Day 415: What’s going wrong?
More of watching the pandemic unfolding and governments’ response today.
The trend maintains itself – as a state climbs up the chart of number of infections and deaths there begins a rapid regulatory failure of its key agencies. Drug regulator failed long back when the run on remdesivir began. Hospital admissions in government run facilities have seen a mixed trend but one observation prevails – if one has a contact in the system then beds status and access comes in a clear line of sight.
An almost complete collapse of ethics is not even considered yet.
The thin sheet of public institutions and bureaucracy that ran this country until now lays tattered. An instance triggering this thought today is New Delhi’s Deputy Chief Minister writing to the Ministry of Defence seeking armed forces’ help. The hearing of this case in the Delhi High Court is telling. A senior advocate of the Delhi government explains to the bench
the assistance of armed forces is taken for providing logistical support with regards to the oxygen supply. He explains that this would also do away with instances of black marketing and would eventually lessen the difficulties faced by doctors and patients in the national capital.’
This is a complete collapse of administration and governance as it relates to pandemic response in the city. It is not expected either. Even if this is overlooked and the case for army’s use is accepted, what does the Delhi govt hope to achieve with its deployment?
The Deputy CM details in his letter –
to set-up, operationalise and run some COVID Health Facilities with about 10,000 oxygenated non-ICU beds and 1,000 ICU beds.
We also request the Ministry of Defence to make arrangements for supply of medical oxygen for the COVID health facilities to be set up.
The Ministry of Defence may also kindly provide medical and para medical teams to supplement the medical manpower of Delhi.
In short, everything.
Perhaps, armed forces can bring in coherent structure, order and clear processes that have been missing in Delhi.
In Jharkhand, their High Court wants the state’s CID to keep vigil on black marketing of life saving drugs (and not the state drug controller, who even failed to appear for the court hearing).
Another diagnosis of what tripped India’s covid efforts here –
Compounding this is the absence of research. Do micro-containment zones work? How does Kerala manage to keep its death rate so low? Is mass-testing of non-symptomatic people a good idea? And broader questions: Are our railway coaches any safer today? Or our classrooms? These should have been answered over the last one year. We have over 3,000 eminent scientists and professors in our elite institutions, with the best students at their disposal. But they have yet to step out of their campus to work, suo moto, on live problems and provide answers. Unless they do this, they will serve neither science nor society.

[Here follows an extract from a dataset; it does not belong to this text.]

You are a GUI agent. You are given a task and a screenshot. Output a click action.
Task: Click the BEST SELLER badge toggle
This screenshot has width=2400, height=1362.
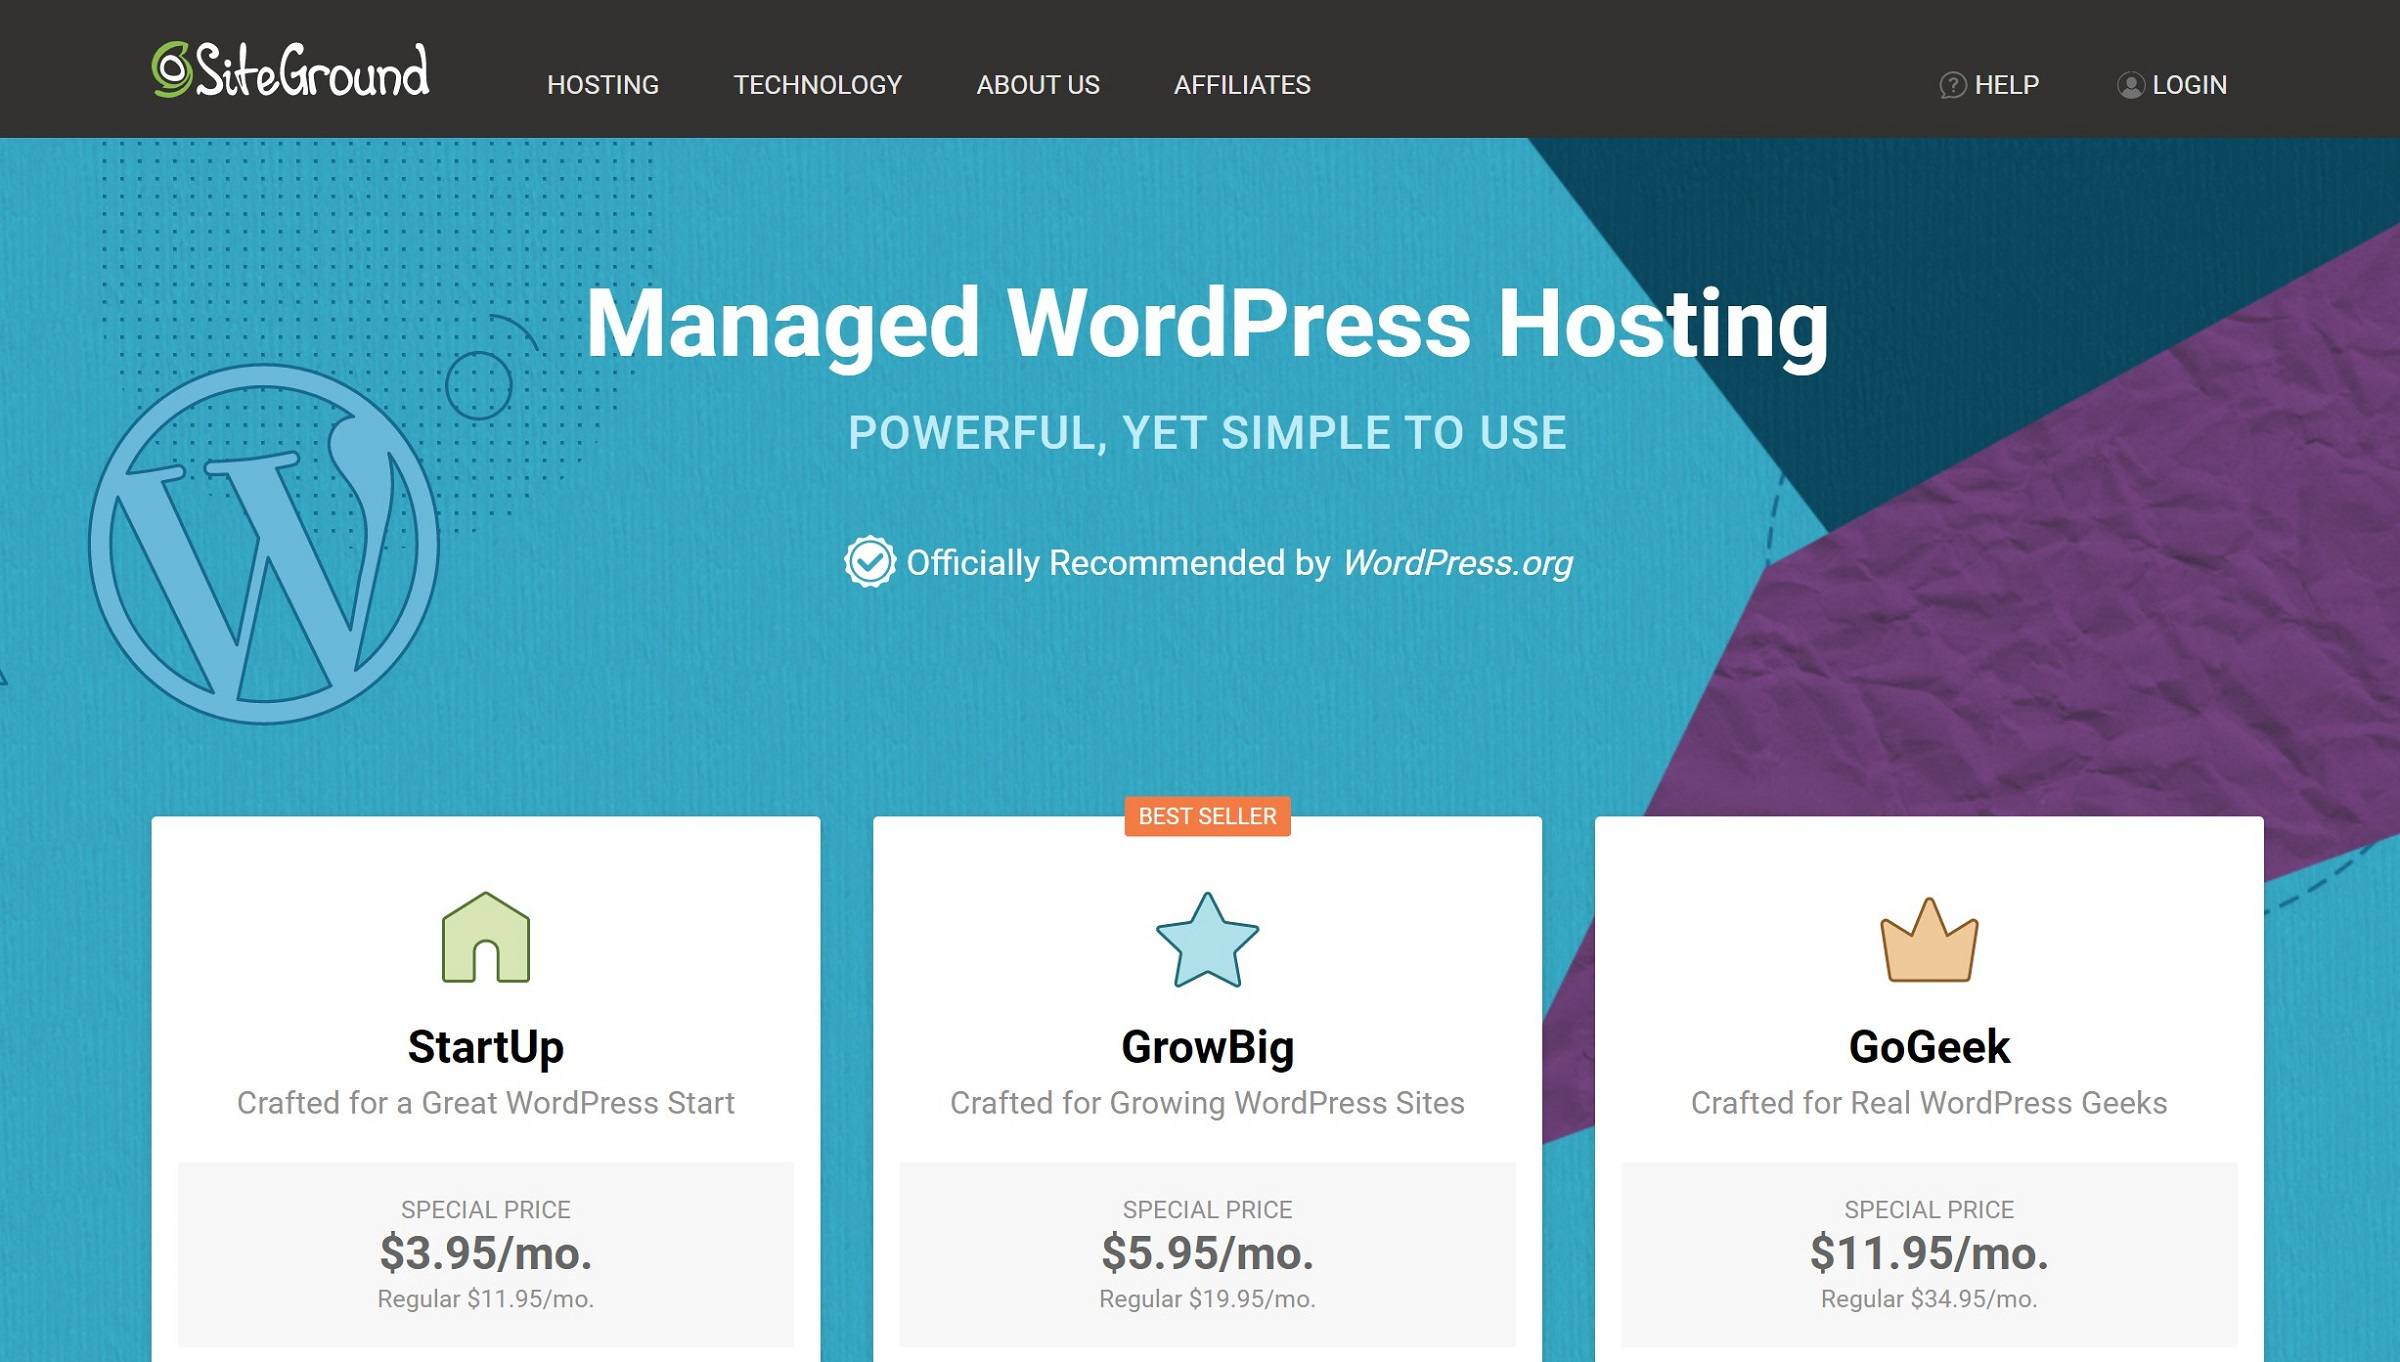click(1207, 815)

Thus, it is unfair to blame our people for their anxieties or solely our politicians for their folly. The real problem all along has been an outdated administrative system, and a knowledge elite who have soaked up prestige, but not delivered the facts. They are the biggest hurdle between us and a material society with a modern accountable state.
A national effort in asking relevant questions and deploying our research capability in seeking the answers should have begun by now.
Meanwhile, a move to open up intellectual property in vaccines is being led by India and South Africa. The opposition to this is stiff. The explanation is laced with usual assumptions of scientific and industrial capacities outside of the the advanced economies –
Sir Robin Jacob, chair of intellectual property law at University College London, said there was “no evidence” that other companies would suddenly be able to make the vaccines if the patented intellectual property was released. Vaccines often have far fewer patents than drugs — but they are trickier to manufacture, he said, so it is the availability of expertise that is holding back production. Johnson & Johnson has said it examined 100 potential partners but concluded only 10 were capable of making its shot. “There’s almost nobody you could license to. They couldn’t do it — you need a huge plant, huge skills, patent or not, it doesn’t matter,” Jacob said.
The argument is not to advocate bypassing IP. Instead, it is about making an exception in this extraordinary situation in the world, in the interest of equity as well as safety from an event that envelopes the planet without respecting borders. The shortsightedness of IP holders is staggering.